The CDC has officially released the draft CDC Clinical Practice Guideline for Prescribing Opioids—United States, 2022. The docket is now open for public comment, and it will remain open until April 11, 2022.

  • Federal Register Notice
  • Full Docket, including links to the proposed guideline, the overview of public engagement work that went into the development of the guideline, the GRADE tables of evidence, and the Opioid Working Group report.

Some Major Changes From the 2016 Guideline

First, we want to acknowledge the important and positive changes that we are seeing in this version. While we are still reviewing the full guideline, and all updates contained within, a few major changes from the 2016 guideline have become immediately apparent, which you can see below. We welcome feedback from you about these issues as well as any other celebrations or concerns you may have. 

 

  • Applies to additional clinicians: While the 2016 guideline was intended only for primary care physicians, the 2022 version is intended to provide recommendations for physicians, nurse practitioners, physician assistants, and oral health practitioners.
  • Promotes integrated pain management: The draft states, “As clinicians may work within team-based care, the recommendations refer to and promote integrated pain management and collaborative working relationships with, for example, behavioral health specialists, such as social workers or psychologists, and pharmacists.” Further, the draft states that “medications should ideally be combined with nonpharmacologic therapy to provide greater benefits to patients in improving pain and function” and that multimodal therapies and multidisciplinary biopsychosocial rehabilitation-combining approaches can reduce long-term pain and disability.
  • Calls for improved payment of multimodal treatments: The draft states that health systems and payers should work to ensure that multimodal pain treatments are available, accessible, and reimbursed. The CDC calls on public and private payers to support a broader array of nonpharmacologic interventions, stating that “reimbursement is often cited as a principal barrier to why these nonpharmacologic treatments are not more widely used.”
  • Emphasis on joint decision making: Unlike the 2016 guideline, the 2022 draft emphasizes the importance of the clinician and patient jointly determining treatment goals and how opioid effectiveness will be evaluated.
  • Removal of arbitrary dosage ceilings: In a drastic departure from the 2016 guideline, the 2022 draft has removed recommendations related to arbitrary dosage ceilings. Mentions of specific dosages are now presented in a much more narrative form, alongside specific evidence and considerations, but without explicit warnings not to exceed certain dosages. The guideline does, however, caution clinicians to be aware of rules related to MME thresholds established on a state-by-state basis.
    • Explicitly voluntary and not be used as mandatory limits: The draft says, “Of utmost importance, this clinical practice guideline provides voluntary clinical practice recommendations for clinicians that should not be used as inflexible standards of care. The clinical practice guideline recommendations are also not intended to be implemented as absolute limits of policy or practice across populations by organizations, healthcare systems, or government entities.”

    AACIPM Takes Action

    As always, AACIPM is actively working to connect the dots to expedite access to person-centered pain care, engaging stakeholders around this important opportunity for public comment (as we have done recently with efforts related to AHRQ and CMS).  

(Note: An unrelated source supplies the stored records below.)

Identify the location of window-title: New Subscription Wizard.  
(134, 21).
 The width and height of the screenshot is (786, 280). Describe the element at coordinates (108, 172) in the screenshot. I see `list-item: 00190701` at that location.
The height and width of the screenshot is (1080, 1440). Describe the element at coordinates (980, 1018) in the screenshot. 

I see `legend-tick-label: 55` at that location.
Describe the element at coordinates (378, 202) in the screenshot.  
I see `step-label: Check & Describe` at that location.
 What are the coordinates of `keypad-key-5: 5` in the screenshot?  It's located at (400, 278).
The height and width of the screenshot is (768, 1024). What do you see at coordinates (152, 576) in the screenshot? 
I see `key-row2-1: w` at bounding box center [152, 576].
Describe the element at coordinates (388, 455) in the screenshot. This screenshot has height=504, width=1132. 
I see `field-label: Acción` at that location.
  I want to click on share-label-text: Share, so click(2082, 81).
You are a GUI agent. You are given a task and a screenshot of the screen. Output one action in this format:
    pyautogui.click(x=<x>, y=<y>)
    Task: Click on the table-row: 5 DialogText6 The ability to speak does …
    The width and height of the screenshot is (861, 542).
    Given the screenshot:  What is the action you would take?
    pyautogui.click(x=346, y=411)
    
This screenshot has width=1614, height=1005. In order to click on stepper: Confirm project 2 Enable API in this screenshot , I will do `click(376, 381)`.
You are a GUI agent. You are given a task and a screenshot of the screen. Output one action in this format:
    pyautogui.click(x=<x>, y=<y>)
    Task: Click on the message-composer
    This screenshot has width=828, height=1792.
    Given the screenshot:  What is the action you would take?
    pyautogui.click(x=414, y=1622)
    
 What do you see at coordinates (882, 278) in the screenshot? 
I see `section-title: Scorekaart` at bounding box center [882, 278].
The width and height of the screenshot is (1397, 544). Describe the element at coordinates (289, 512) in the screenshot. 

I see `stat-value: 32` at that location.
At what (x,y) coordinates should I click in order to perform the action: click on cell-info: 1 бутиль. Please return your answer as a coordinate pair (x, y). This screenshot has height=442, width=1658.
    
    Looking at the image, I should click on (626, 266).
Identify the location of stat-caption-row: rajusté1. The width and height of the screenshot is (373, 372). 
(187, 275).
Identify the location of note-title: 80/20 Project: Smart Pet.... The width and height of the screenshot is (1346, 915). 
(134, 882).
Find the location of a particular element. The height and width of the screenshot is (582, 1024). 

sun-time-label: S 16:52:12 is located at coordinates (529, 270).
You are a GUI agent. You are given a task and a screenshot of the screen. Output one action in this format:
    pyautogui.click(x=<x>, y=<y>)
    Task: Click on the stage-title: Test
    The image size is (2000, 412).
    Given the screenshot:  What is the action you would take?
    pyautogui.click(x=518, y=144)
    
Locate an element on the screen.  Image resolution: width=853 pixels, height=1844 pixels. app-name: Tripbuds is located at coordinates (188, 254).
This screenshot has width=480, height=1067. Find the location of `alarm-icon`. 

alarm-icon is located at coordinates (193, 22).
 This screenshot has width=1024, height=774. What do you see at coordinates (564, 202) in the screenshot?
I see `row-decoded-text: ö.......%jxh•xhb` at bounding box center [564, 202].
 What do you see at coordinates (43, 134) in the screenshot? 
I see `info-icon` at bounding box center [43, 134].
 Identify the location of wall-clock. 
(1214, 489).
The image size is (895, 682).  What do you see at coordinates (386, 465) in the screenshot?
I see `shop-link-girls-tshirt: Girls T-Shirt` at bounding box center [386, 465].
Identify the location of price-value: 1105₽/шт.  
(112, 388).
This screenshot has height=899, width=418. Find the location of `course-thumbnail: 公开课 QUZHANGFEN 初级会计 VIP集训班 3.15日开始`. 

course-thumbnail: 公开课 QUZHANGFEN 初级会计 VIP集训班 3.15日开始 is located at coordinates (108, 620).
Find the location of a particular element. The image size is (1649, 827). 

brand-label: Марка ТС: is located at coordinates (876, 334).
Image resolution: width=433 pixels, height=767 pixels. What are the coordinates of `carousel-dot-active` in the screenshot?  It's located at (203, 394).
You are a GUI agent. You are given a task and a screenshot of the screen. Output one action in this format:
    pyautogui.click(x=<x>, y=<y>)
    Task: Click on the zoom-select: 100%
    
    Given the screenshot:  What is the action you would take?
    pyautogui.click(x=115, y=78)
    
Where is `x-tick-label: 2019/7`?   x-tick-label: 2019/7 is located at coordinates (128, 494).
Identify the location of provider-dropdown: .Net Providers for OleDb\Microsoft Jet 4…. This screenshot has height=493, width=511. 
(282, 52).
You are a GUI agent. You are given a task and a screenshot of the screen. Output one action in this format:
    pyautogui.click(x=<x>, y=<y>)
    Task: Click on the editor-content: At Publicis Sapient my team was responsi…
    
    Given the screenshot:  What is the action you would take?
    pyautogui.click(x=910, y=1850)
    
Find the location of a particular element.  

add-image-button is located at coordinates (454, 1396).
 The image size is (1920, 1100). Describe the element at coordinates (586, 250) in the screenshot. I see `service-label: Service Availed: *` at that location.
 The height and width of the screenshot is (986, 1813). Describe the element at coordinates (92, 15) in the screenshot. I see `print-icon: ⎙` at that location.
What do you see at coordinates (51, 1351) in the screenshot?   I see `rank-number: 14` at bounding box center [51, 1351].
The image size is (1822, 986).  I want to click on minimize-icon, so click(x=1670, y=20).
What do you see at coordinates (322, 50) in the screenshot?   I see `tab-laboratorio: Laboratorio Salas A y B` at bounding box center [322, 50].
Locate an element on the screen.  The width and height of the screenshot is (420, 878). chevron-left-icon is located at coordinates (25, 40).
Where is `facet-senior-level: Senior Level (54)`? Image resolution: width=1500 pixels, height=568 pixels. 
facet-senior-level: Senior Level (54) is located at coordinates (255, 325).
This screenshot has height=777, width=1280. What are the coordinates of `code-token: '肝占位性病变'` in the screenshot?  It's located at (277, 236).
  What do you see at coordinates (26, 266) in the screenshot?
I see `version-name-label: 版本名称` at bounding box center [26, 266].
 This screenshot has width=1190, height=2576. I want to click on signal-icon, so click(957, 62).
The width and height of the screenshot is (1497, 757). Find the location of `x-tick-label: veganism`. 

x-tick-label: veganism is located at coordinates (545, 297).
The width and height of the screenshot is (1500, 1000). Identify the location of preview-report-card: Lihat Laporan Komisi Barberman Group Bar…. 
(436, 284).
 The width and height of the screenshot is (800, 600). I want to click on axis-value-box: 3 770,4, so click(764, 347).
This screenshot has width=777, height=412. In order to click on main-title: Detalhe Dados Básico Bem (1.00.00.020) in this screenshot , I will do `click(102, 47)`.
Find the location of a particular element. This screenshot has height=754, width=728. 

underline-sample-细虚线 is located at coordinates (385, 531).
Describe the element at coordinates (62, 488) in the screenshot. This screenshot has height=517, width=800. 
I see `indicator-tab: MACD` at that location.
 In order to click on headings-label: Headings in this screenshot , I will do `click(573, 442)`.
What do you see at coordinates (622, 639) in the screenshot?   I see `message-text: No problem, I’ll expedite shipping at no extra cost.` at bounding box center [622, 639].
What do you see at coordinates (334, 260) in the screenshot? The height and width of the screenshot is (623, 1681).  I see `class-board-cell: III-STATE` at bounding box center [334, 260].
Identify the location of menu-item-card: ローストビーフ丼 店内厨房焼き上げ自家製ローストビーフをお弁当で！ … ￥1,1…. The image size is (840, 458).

    AACIPM facilitated a call on Friday, February 18th, 1:00-2:00PM EST, with multi-stakeholder leaders, many involved in our ongoing efforts, to discuss this draft and the possibility of submitting a group response. On this call, each stakeholder group was be invited to share their reactions to the draft and any concerns they may have. AACIPM’s goal is to identify areas of consensus and opportunity across leaders representing people with pain, policymakers, healthcare providers, payors, purchasers, academia, patient/caregiver advocates and more.